**WORK TO COMPLETE:**
Pull out every line of the rows below that contains the string "computer", with case counting.

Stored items
=-=-=

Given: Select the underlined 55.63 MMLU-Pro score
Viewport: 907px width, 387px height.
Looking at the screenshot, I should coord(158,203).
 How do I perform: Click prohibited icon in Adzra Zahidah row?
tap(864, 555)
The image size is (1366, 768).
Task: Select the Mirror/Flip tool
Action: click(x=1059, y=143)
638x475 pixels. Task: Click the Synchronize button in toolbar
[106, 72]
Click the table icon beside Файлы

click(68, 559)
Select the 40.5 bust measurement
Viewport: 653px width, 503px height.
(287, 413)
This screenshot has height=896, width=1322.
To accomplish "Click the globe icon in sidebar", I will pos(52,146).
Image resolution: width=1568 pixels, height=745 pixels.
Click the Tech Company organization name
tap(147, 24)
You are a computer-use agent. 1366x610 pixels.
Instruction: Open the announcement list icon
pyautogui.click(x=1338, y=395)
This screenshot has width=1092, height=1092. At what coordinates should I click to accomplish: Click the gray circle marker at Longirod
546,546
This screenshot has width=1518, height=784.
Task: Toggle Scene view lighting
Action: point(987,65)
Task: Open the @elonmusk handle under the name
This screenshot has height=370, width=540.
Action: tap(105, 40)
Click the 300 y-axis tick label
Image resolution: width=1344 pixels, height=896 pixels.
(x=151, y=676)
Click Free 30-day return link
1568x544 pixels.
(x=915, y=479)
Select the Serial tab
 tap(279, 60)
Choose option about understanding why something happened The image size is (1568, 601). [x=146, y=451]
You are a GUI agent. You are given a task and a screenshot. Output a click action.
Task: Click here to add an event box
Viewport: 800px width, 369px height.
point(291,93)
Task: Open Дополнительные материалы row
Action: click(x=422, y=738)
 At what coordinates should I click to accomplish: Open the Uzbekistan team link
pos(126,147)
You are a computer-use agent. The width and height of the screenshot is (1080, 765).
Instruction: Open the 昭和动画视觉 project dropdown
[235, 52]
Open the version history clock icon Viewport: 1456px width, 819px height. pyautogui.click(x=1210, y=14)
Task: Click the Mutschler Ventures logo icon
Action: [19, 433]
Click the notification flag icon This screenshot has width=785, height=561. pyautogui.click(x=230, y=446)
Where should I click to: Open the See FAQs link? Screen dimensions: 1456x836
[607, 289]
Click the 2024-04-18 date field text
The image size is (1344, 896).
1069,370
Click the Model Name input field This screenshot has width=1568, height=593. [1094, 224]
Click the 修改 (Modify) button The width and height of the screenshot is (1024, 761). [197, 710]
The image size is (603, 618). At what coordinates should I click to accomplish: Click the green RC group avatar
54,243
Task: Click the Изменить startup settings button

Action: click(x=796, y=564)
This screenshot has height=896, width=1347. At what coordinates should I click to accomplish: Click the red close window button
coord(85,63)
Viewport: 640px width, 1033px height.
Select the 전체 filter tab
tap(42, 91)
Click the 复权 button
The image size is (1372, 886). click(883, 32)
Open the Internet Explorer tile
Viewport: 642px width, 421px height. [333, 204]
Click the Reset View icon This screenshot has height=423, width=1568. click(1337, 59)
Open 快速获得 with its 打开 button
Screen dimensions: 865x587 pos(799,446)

=-=-=

**SOLUTION:**
You are a computer-use agent. 1366x610 pixels.
You are a computer-use agent. The width and height of the screenshot is (1080, 765).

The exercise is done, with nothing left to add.